Sandefjord is a coastal municipality on the western shore of the Oslo Fjord. It can be described as a suburb of Oslo, situated 110 km southwest of the capital. Sandefjord is the largest municipality in Vestfold county. Its coastline has various beaches and sheltered coves, and several forests are scattered across the municipality. The two peninsulas called Østerøya ("East Island") and Vesterøya ("West Island") contribute to a total coastline of 146 km, and form the Sandefjordsfjorden and Mefjorden. The coastline offers a wide variety of sandy beaches, skerries, and islets, along with bays and sloping rocks. Forested areas are often laced with paths and lighted for trails for summer hikes and winter skiing. Of Sandefjord's total area, 37.7 km² (31%) is agricultural and 36.2 km² (26%) is forest. About 2 percent is made up of lakes and rivers. Sandefjord is located east of Larvik Municipality, west of Færder Municipality, and southwest of Tønsberg Municipality.

The coastal municipality includes about 124 islands. Small island bays give shelter for overnight campers, and many islets have relatively accessible beaches. Sandefjord is home to several peninsulas, including the 12 km2 Vesterøya, the 8 km2 Østerøya, the 1 km2 Engø, Marøy, and Årø. The island of Langøya (Langø) is the largest island at 0.55 km2, while other islands include the 0.4 km2 Ravnø, the 0.25 km2 Skogøy/Storøya, the 0.2 km2 Natholmen, the 0.13 km2 Storholmen, the 0.1 km2 Ormestadholmen, the 0.08 km2 Grindholmen, and the 12 acre Granholmen. Despite its location in between Flautangen and Lindholmen (both part of Færder Municipality) in the Tønsbergfjorden, the archipelago of Stauper belongs to Sandefjord. It consists of ten large islands and a number of smaller skerries and islets.

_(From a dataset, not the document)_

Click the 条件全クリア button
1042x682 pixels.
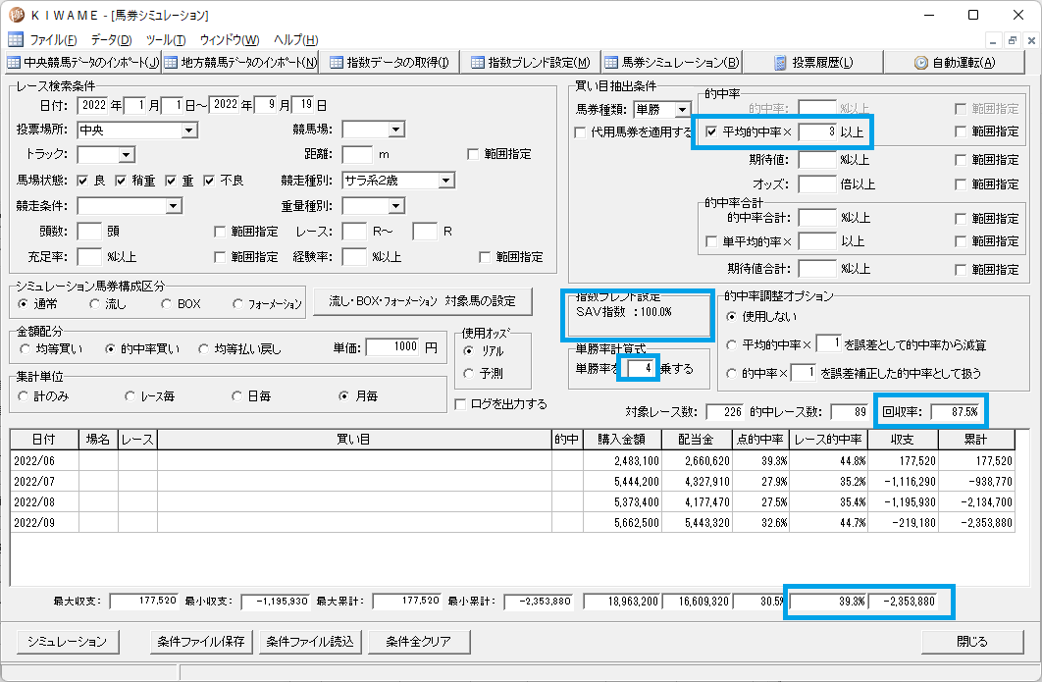click(x=419, y=642)
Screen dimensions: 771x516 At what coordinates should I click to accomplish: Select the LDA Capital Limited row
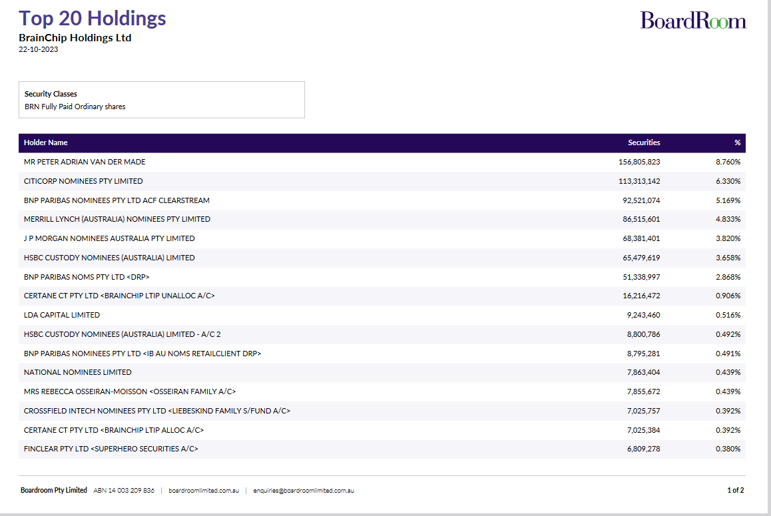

There were two natural lakes in Sandefjord prior to the 2017 merger: Goksjø, which is the third-largest in Vestfold County, and the smaller 2000 m2 lake Napperødtjern. Napperødtjern lies a few hundred meters north of Goksjø and is a nature preserve surrounded by swamp forests and wetland. Artificial ponds include Bugårdsdammen, Brydedammen, Virikdammen, Kroksjø, Veradammen, Svarttjern, and others. Local wildlife such as moose, deer, and avifauna can often be observed near freshwater lakes and rivers.

Sandefjord has four fjords: Sandefjordsfjord, Lahellefjord, Mefjord, and Tønsbergfjord, which it shares with neighboring Tønsberg and Færder municipalities.

The highest point in the municipality is Brånafjell at 398.9 m, which lies northwest of the village of Høyjord. Hjertås at 148 m above sea level is the highest point within the city of Sandefjord. From the peak are surrounding views of the Oslofjord, Vealøs by Skien, Skrim and Torp.

=== Climate ===
Sandefjord has a warm-summer humid continental climate (Köppen: Dfb), characterized by fairly cold winters and mild summers. Precipitation is relatively consistent year-round but peaks in autumn. Snowfall is frequent during winter but is often interrupted by mild weather melting the snow. The first snowfall typically occur in November/December, but it can happen as early as October or as late as January.

Like the rest of Norway, Sandefjord's climate is moderated by the Gulf Stream, and the location on the southeastern coast of Norway contribute to generally sunny conditions compared to the rest of the country. During summer, the Melsom weather station receives the most sunshine in Norway, based on cloud cover measurements. Daily highs in the winter typically hover around 0 °C (32 °F) but can plunge to −15 °C (5 °F) to −20 °C (−4 °F) during cold snaps. Summers are dominated by southwesterlies, and daily highs in July typically range from 19 to 25 °C (68 to 77 °F). The temperature occasionally rise toward 30 °C (86 °F) during hot spells. The highest recorded temperature at Melsom is 33.4 °C (92.1 °F) in July 2018, while the lowest is −31.4 °C (−24.5 °F) from February 1966.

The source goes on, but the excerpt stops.